Note that faceted values and SME can not be implemented as easily with a program transformation [4]. We then show the correctness of the transformation.

Theorem 4

(Correctness). iff \(\mathcal {E} \vdash \langle \mathcal {T}(c), \widetilde{m}_0 \rangle \xrightarrow []{\tau }^*\).

Corollary 1

(Soundness and Precision). \(\mathcal {T}(c)\) is sound and precise.

2.5 General Framework

The presented approach is not specific to a concrete language. presents a general version of this technique applicable to a wide range of languages under fairly unrestrictive assumptions: The number and level of outputs performed by an evaluation step may not depend on the memory; moreover, the semantics is assumed to be total and deterministic. Under these assumptions, satisfied by many realistic languages, the framework provides soundness and precision guarantees. Moreover, we also sketch an approach to lift the totality assumption on the semantics.

3 Implementation

This section presents DroidFace, a dynamic analysis tool for taint tracking in Android applications, based on the facelifted values from Sect. 2. The tool is a prototype built on top of the Soot framework [37]. DroidFace leverages an intermediate bytecode language, Jimple [37], to implement the static source-to-source transformation for facelifted evaluation. As a result, the implementation works with both ordinary Java class files as well as APK files for the Android platform. We further discuss Jimple in the full version of the paper [5].
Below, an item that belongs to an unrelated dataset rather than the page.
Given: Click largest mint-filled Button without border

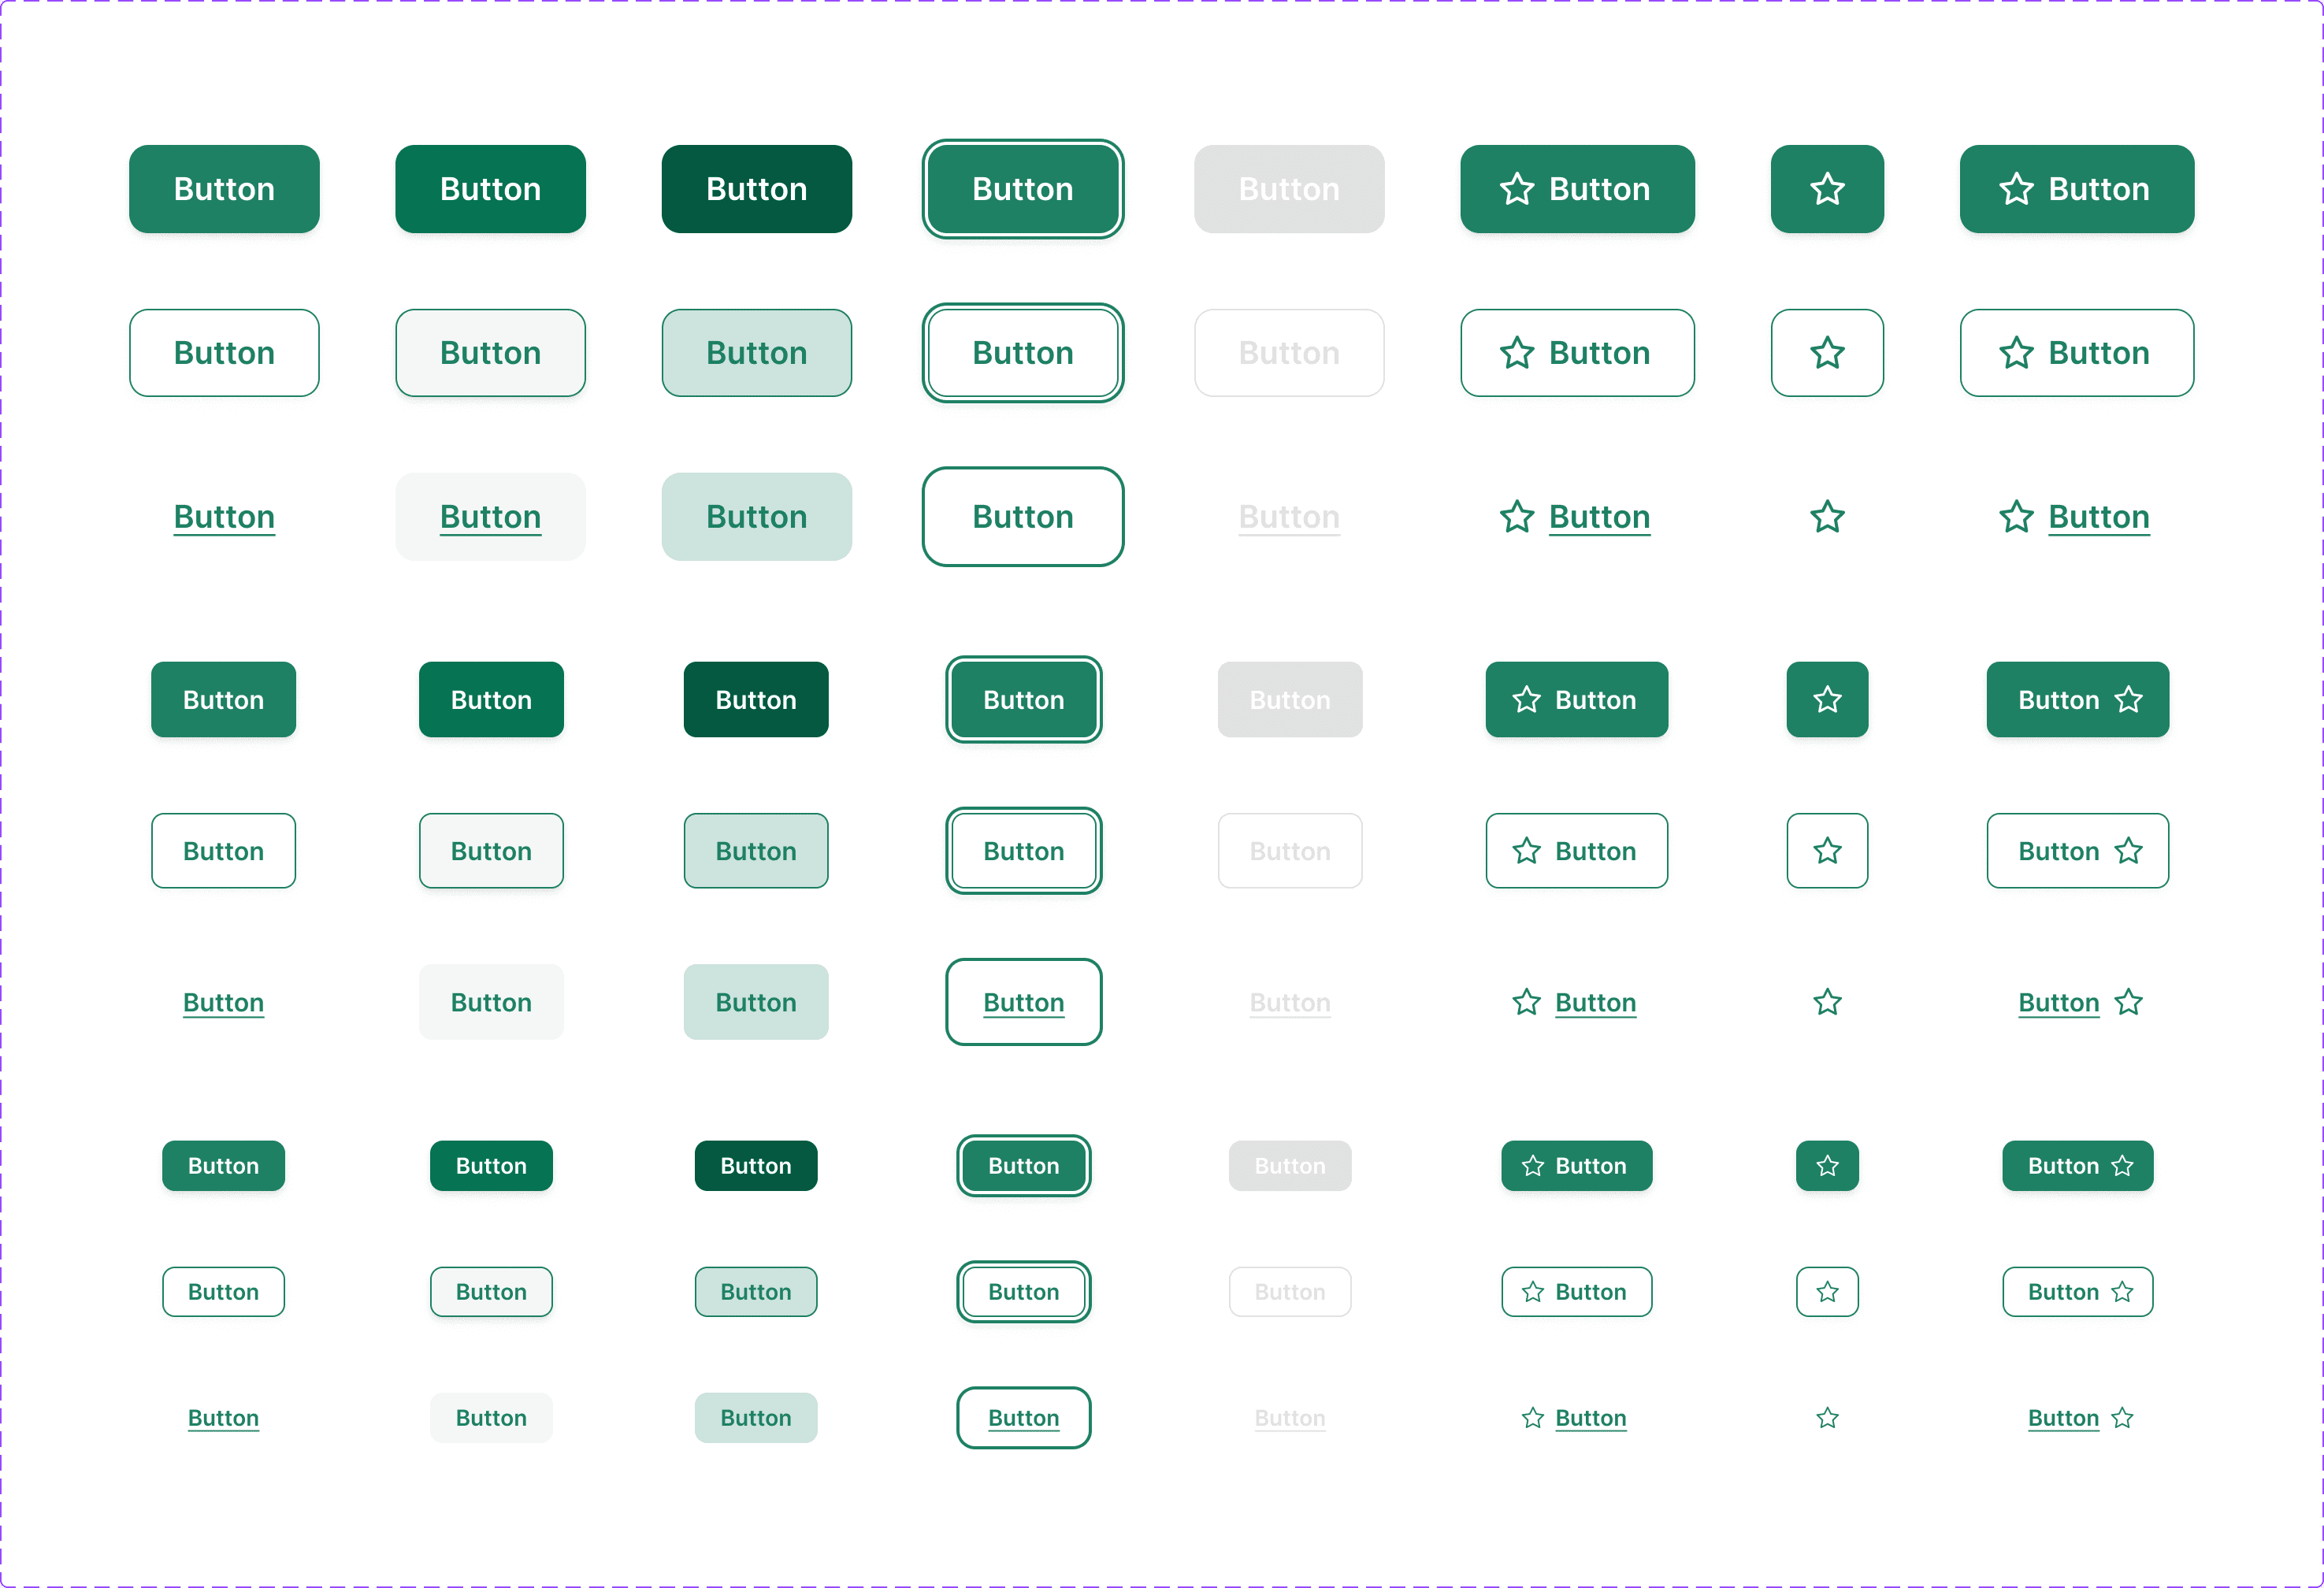Looking at the screenshot, I should pos(757,517).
DroidFace. We give a general overview of the architecture, features and limitations of DroidFace. We emphasize that the main contribution is the development of a fundamentally new approach to taint tracking applicable in many settings. Our main goal is to demonstrate feasibility of our approach in terms of precision, performance and flexibility, not to fully cover the Android platform.
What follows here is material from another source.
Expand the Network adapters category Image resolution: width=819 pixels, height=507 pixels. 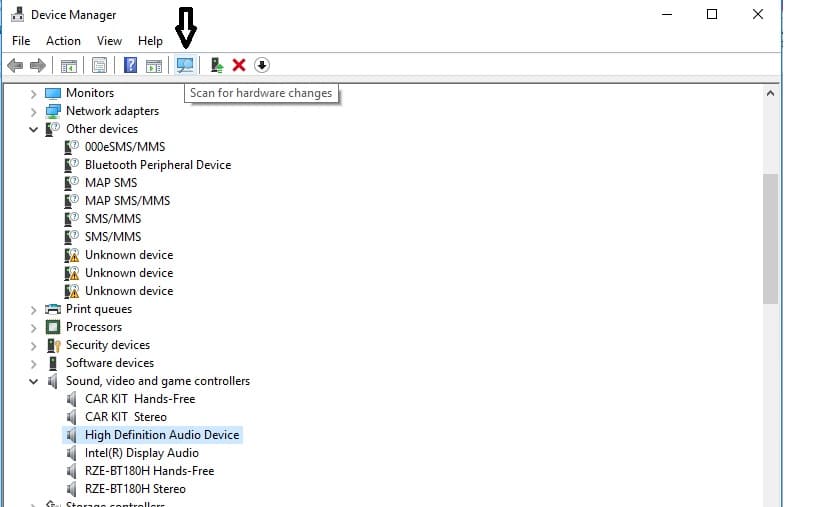tap(34, 111)
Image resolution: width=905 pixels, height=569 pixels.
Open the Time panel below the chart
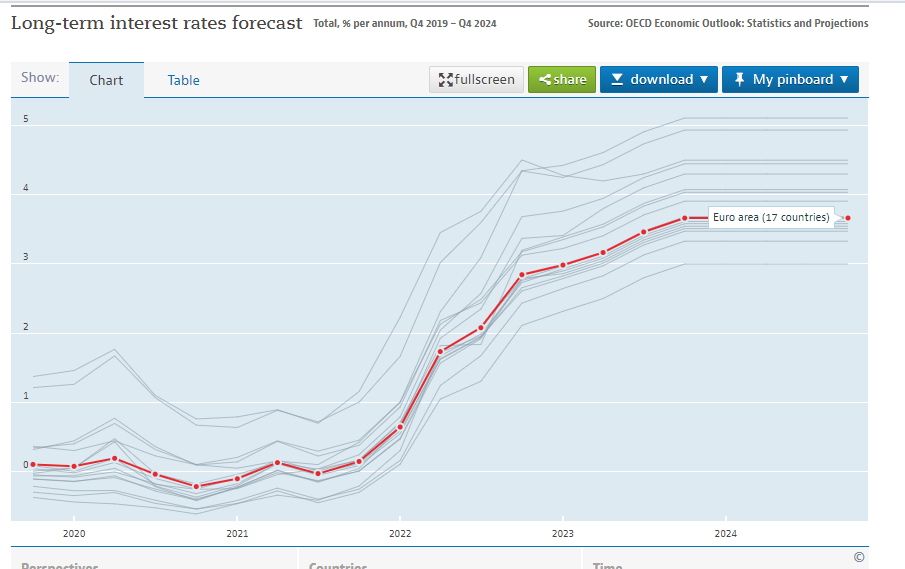pyautogui.click(x=608, y=564)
DroidFace takes as input an Android APK file (a compressed archive) and uses Soot to convert it to a set of Jimple programs. Next, it applies the source-to-source transformation (as outlined in Sect. 2.4) to inline facelifted values and therefore produce a secure version of the input program. Finally, DroidFace converts the program back to an APK file that can be run on the Android platform. The source code of DroidFace is available online [5].

DroidFace is implemented in Scala [29] and supports an arbitrary lattice, represented as a Scala class. Noteworthy, many language constructs such as exceptions and multithreading require no special treatment and are transformed correctly by DroidFace. Control-flow statements like \(\mathbf{if }\ e\ \mathbf{goto }\ pc\) are transformed to refer to the variable copies at level \(\top \). Similarly, method invocations with \(\mathbf{virtualinvoke } \) may select an object based on secret data, resulting in a control-flow leak; as an example, consider a program allocating two objects of type A and calling a method that sends the first constructor argument:

\( A[]\ x = [ \mathbf{new }\ A(1), \mathbf{new }\ A(2) ]; x[h\%2].send() \)

This is a leak through the program’s control-flow (execution jumps to a different object’s method depending on h), hence we use the values at level \(\top \).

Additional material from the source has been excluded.